By Diana Watters, Research Fisheries Biologist - National Marine Fisheries Service, Southwest Fisheries Science Center, Santa Cruz
October 11, 2019
Our dive on this night was in an area where large numbers of sponges have been brought up during bottom trawl surveys off southern Oregon. At depths of 770 – 560 meters (2,526 - 1,837 feet), we collected several specimens and completed five quantitative survey transects. One of the objectives of the EXPRESS cruise is to collect quantitative information about the seafloor communities in the areas we are studying. To characterize these communities as accurately as possible, our surveys must be standardized to avoid bias and conducted multiple times to capture variation. This means that we need to measure the area we are surveying, and within that area, identify the animals that we see, count them, and estimate their size. We also need to identify and measure the types and amount of seafloor habitats within the survey area.
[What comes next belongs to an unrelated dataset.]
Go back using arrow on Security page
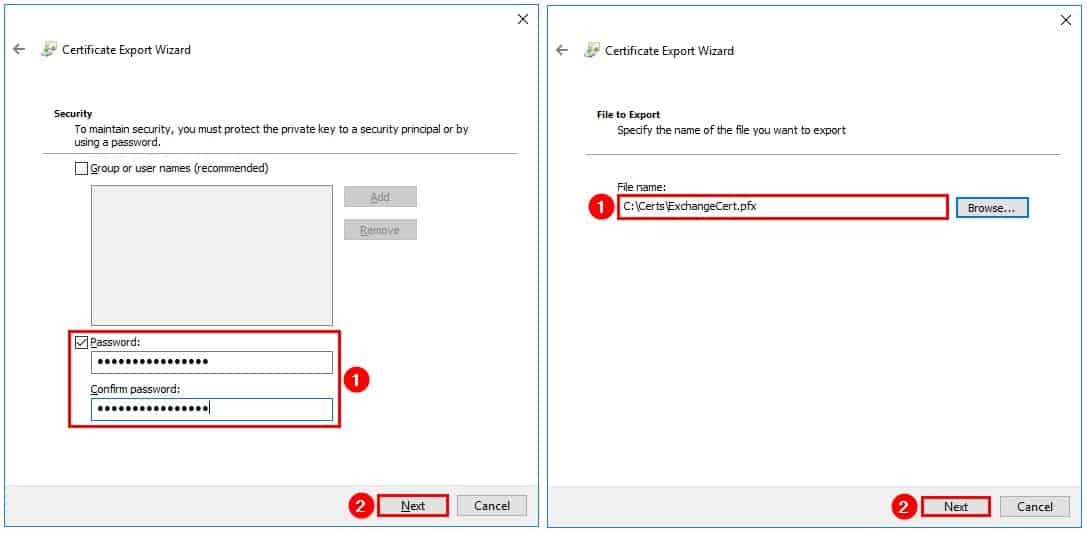This screenshot has width=1087, height=537. point(19,50)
How is this done with the remotely operated vehicle (ROV)?
Enter the quantitative survey transect! During an ROV dive, we conduct multiple transects of 15 minutes duration or about 200-250 meters (656-820 feet) in length, and space them at least 100 meters (328 feet) apart from each other. The key to standardizing a transect and avoiding bias is to operate the ROV as consistently as possible, by maintaining a constant speed (typically 0.5 knots), height above the seafloor (about 1 meter), and a predetermined direction. Although the video camera mounted on the ROV records the entire dive, only the portions of the video within the start and end times of the transects are analyzed quantitatively, due to the standardized way in which the ROV is operated within those times (i.e., no stopping or changing direction to look at something, which would bias the survey). Back at the lab, all of the corals, sponges, and fishes within each transect are identified and counted from the video. Their sizes are estimated using the laser dots that are spaced 10 centimeters (~4 inches) apart. The width of the transect is estimated at intervals, using the laser dots, and the length of the transect and habitat patches within it is measured by a Doppler velocity logger mounted on the ROV. The area of the transect is estimated from its average width multiplied by its length.
From these data, we can calculate the density of corals, sponges, and fishes (number per square meter) within each transect, and how much variation exists across multiple transects. This information is crucial to assessing the abundance and distribution of these organisms relative to seafloor habitats, location, depth, temperature, and other physical factors and for characterizing the seafloor community as a whole.